Which lines of the records below contain the string "computer"? Report each of them.

════════════════════

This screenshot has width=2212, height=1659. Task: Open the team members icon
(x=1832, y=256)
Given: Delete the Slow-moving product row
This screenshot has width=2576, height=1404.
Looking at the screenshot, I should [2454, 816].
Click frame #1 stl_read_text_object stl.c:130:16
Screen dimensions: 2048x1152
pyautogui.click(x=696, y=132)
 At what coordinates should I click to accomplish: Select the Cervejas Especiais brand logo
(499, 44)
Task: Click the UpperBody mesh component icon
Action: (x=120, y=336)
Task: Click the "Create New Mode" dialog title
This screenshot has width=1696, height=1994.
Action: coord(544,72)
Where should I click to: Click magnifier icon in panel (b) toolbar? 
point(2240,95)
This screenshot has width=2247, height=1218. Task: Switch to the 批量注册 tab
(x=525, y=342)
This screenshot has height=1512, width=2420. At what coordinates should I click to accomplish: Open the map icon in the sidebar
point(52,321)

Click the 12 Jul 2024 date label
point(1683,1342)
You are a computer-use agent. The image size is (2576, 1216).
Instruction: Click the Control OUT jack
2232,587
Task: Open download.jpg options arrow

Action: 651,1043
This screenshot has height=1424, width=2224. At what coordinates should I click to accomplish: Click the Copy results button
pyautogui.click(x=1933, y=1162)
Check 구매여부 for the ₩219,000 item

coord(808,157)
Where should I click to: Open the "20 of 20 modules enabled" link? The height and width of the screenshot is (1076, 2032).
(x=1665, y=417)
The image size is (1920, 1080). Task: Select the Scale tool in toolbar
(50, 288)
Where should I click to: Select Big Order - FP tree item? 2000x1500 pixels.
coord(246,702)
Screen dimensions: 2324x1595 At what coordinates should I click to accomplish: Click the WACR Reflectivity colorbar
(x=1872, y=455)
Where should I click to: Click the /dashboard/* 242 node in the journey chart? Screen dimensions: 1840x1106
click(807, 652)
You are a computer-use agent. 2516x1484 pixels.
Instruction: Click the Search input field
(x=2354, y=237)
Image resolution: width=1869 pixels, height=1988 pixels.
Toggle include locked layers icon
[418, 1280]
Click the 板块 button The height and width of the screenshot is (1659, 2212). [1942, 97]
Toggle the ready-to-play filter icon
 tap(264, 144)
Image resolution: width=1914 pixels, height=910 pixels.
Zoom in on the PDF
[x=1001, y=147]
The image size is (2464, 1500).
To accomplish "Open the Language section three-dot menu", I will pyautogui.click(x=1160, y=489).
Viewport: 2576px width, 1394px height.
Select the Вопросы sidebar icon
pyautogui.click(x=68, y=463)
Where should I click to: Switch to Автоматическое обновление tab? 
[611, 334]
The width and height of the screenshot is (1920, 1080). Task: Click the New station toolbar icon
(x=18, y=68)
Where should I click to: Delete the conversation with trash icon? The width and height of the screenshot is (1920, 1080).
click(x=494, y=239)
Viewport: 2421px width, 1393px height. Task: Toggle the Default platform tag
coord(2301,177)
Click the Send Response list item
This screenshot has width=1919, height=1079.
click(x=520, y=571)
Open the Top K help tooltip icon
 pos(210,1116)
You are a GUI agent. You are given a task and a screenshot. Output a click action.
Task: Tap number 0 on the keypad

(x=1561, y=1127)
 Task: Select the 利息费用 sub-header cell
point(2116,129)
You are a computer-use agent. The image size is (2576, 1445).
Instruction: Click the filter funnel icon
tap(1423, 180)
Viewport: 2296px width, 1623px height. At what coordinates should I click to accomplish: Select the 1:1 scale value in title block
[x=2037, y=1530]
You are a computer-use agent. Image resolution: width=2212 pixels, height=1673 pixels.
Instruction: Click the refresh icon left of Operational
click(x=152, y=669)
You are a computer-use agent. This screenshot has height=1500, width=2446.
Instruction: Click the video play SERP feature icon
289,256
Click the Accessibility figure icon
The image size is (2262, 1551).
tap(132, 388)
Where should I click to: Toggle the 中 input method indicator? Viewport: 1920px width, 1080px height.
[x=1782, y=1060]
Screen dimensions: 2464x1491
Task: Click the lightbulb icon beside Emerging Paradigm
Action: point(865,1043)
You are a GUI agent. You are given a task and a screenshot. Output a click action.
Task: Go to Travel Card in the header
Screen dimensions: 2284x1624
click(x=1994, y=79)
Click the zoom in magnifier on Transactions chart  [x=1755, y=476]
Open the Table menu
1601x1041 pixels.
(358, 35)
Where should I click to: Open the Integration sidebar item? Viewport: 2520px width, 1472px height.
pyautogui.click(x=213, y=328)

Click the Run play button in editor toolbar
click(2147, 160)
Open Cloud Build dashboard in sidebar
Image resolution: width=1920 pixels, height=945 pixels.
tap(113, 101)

════════════════════

**Exercise answer**:
You are a computer-use agent. The image size is (2576, 1216).
You are a computer-use agent. 2516x1484 pixels.
You are a computer-use agent. The image size is (2576, 1445).
You are a computer-use agent. Image resolution: width=2212 pixels, height=1673 pixels.
You are a computer-use agent. This screenshot has height=1500, width=2446.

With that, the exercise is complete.